In March 1966, Francis Sanford, who had founded a new political party, became deputy to the French Assembly. He united with Teariki to protest against the nuclear tests. At the end of 1967, the Territory Assembly was renewed and the Pupu Haere Ai'a won the majority with the Te E'a Api.
At the first working session, on November 3, 1967, Sanford and Teariki asked the government of the French Republic to give self-government to French Polynesia.
In july 1968, after the students' uprising in Paris put on a new referendum, Sanford and Teariki campaigned on the theme of self-government for internal autonomy. They won three-fifths of the votes.

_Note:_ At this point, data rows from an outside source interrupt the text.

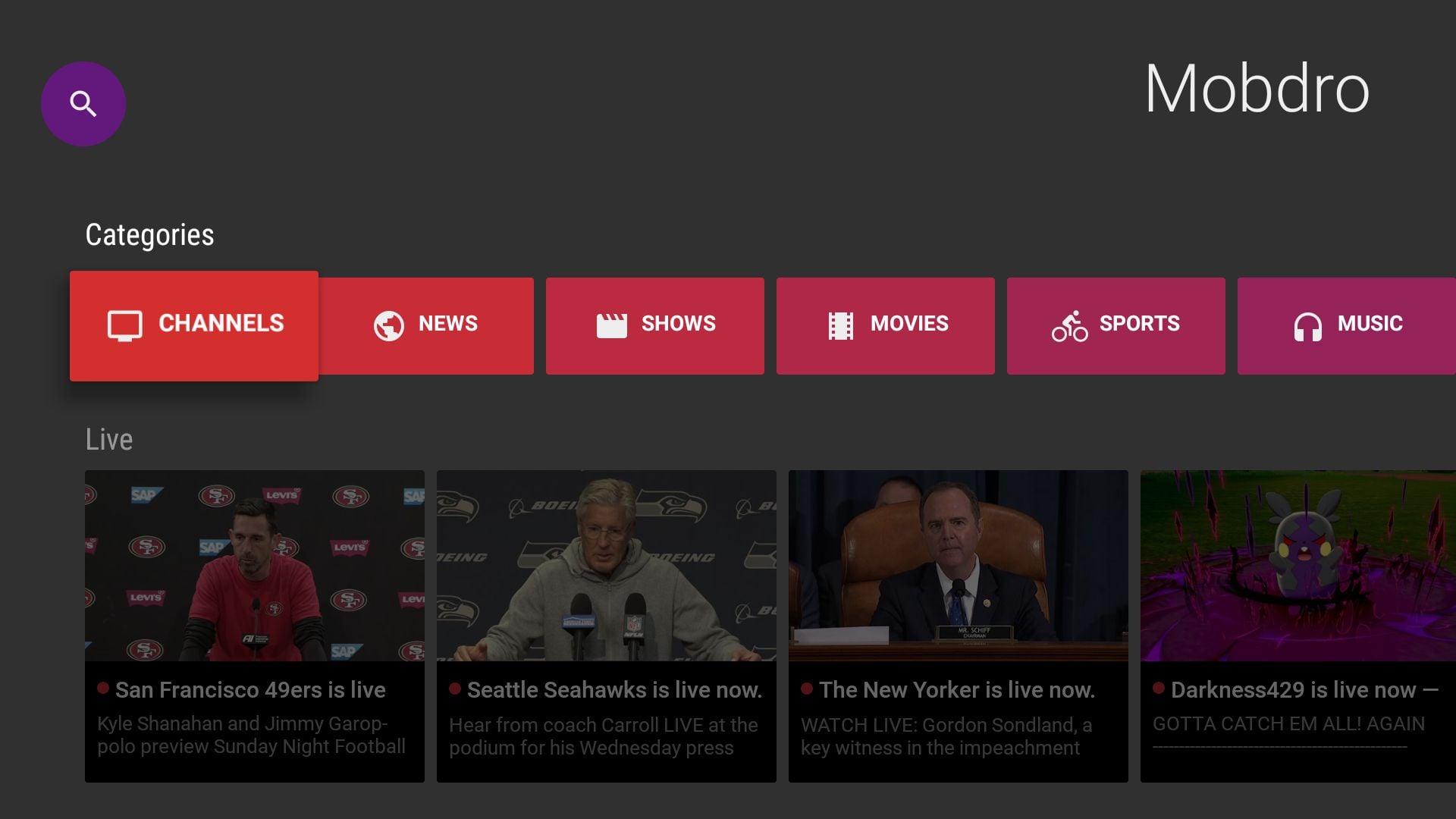Select the NEWS category label
1456x819 pixels.
[x=447, y=324]
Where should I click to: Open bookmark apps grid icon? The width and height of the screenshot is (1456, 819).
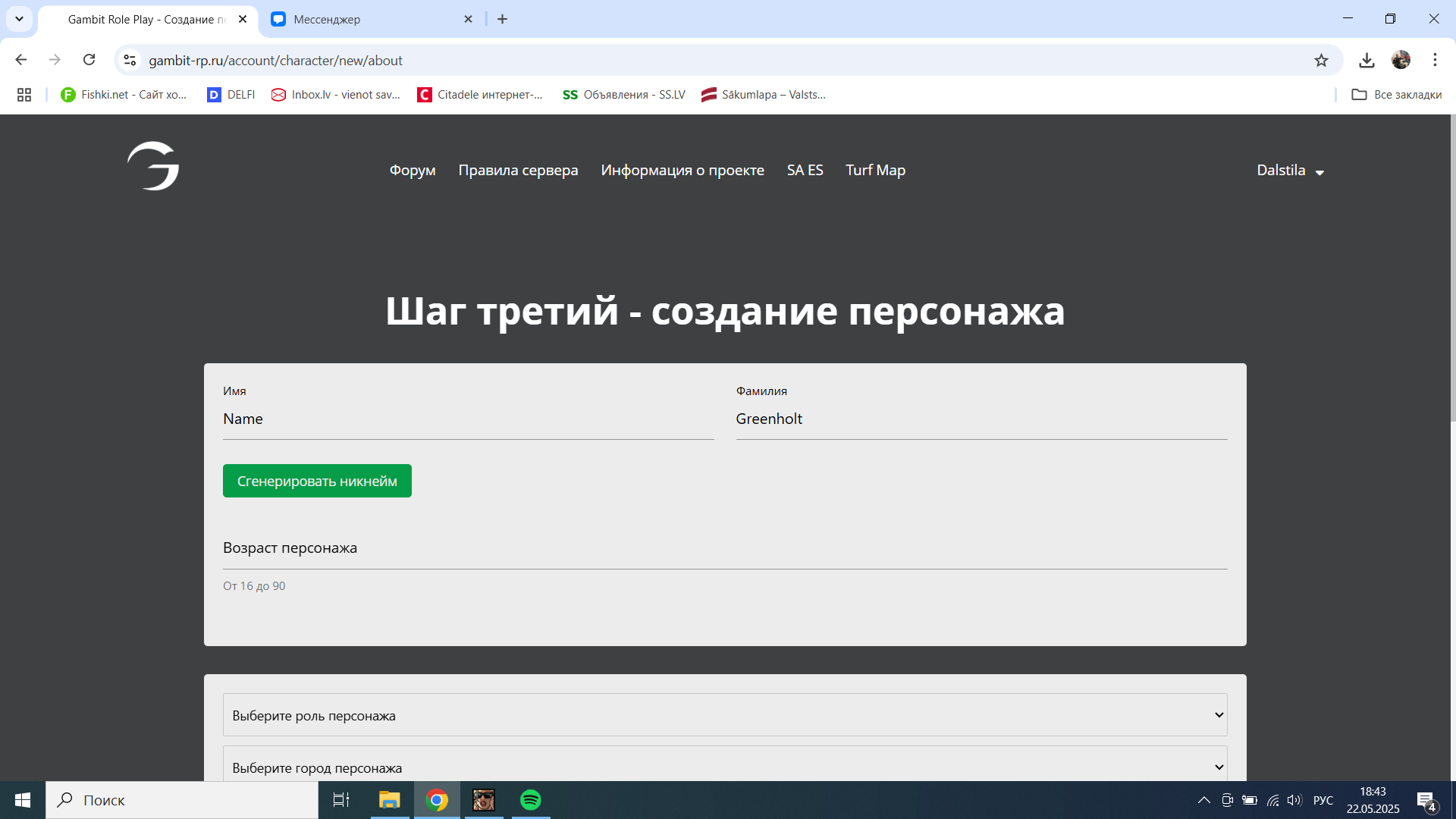pyautogui.click(x=24, y=95)
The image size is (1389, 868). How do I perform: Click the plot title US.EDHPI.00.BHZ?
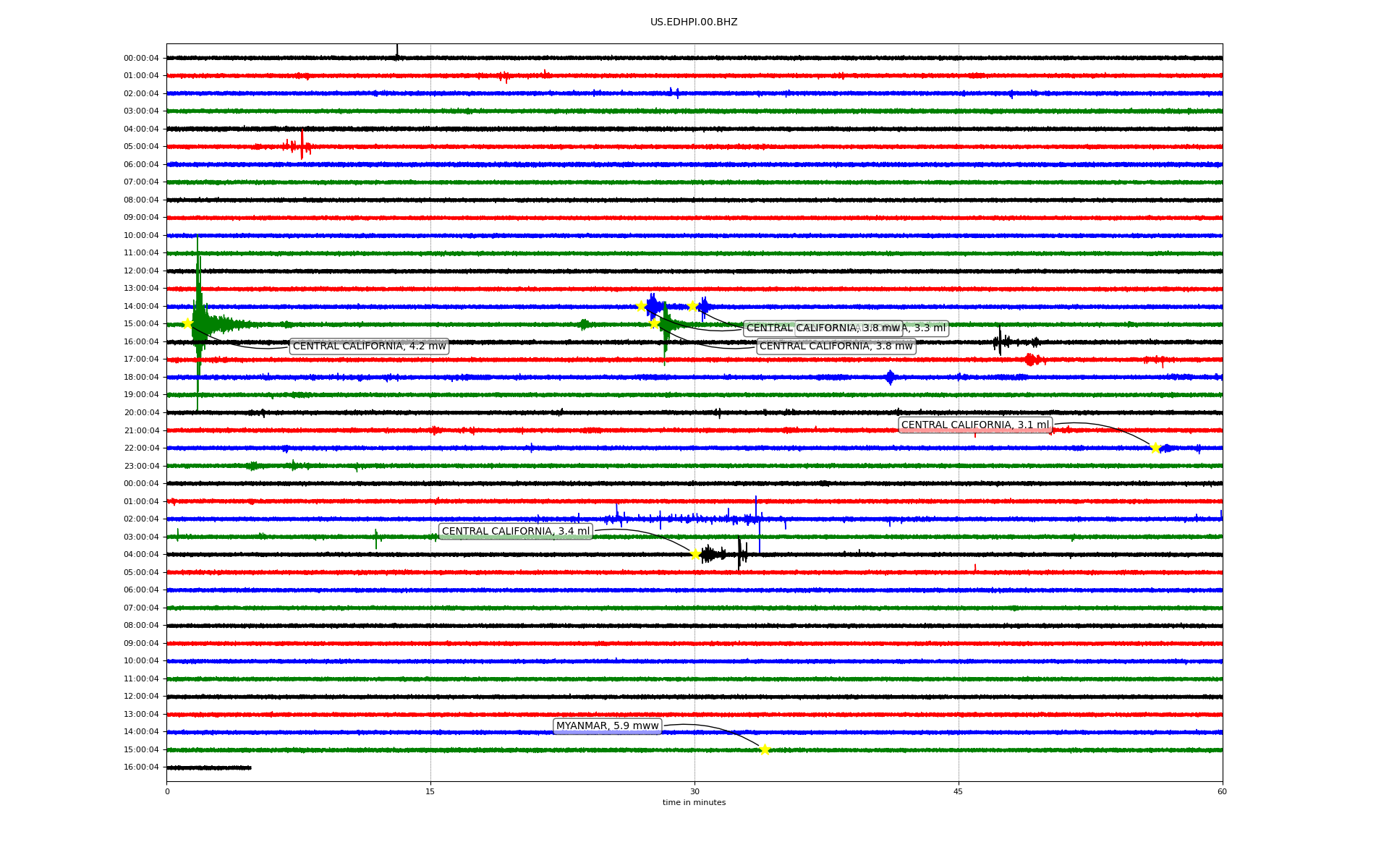pyautogui.click(x=694, y=22)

Everytime they have had a possibility to do so, they asked for control of the radioactivity and the end of the nuclear tests. They never received a direct answer. The ministers for Overseas in Paris refused to receive them.
For example, when one of these ministers, Mr. Rey, left Tahiti for Paris, thousands of Tahitians autonomists came by the airport bearing the Tahitian flag, red, white, red. An angry French gendarme grabbed one of the flags from the hands of a Tahitian, threw it to the ground and stamped on it. A Tahitian replied in the same way with a French flag. If the two leaders of the autonomists parties had not been able page 93 to quiet down the crowd, there could have been a terrible fight. But the minister, on his arrival in Paris, told the press: “There is no political problem in that Territory”.
Since Pounanaa's deportation to prison in France in 1958, the Tahitian people have been asking for his return. In 1968, he had a slight stroke. (He was 73-years old). The French government was afraid that if he died in France it would be difficult to control the reactions of the Tahitians, so Pounanaa was sent back to Tahiti where he was received as a national hero. Little by little he recovered his health and he went back into politics. In 1971, he was elected representative for Tahiti in the French Senate. With Francis Sanford, the two Tahitian representatives in Paris now are autonomists and are against the bomb. Both, in 1973, put forward proposals asking for self-government. One of the minor parties, the Independent Party, did the same in 1974.
It was not until September this year that the French Government sent to the Territory Assembly its own project for a new statute for consultation.
This statute takes back some of the rights which had been given to us by the “lei-cadre” in 1956. Instead of a governor, we shall have a high commissioner who will go on directing the administration. We shall no more have our say on our dominial lands. Thus the local Assembly loses a great part of its importance. The only real right the Assembly still has is to vote the taxes - a most unpopular task.
This is only a very short resume of the political situation in French Polynesia. This situation concerns women just as much as does men. Since the end of the war, we have had the right to vote. We are affected by the consequences of that political situation. We give birth to children who will suffer from the political situation - physically from the radioactivity fall-out, and morally because of the dependence on a faraway colonialist country.
We have the right to speak up just as much as the men.
But this right for political evolution which is recognised formally by the French Constitution in its preamble and page 94 in its articles 53 and 74, it seems that this right has been forgotten by the French government.
This is why we need you - all of you - all those who have now the chance to live in a free country, and those who, like us, are still under the domination of a foreign nation.
Help us, through your government, or individually, or if it is necessary, through the United Nations.
Already, through international reaction against nuclear testing in the Pacific (atmospheric tests) the French military people have changed to underground testings.
It is no better, in our opinion, but it shows that the French government is afraid of the outside world.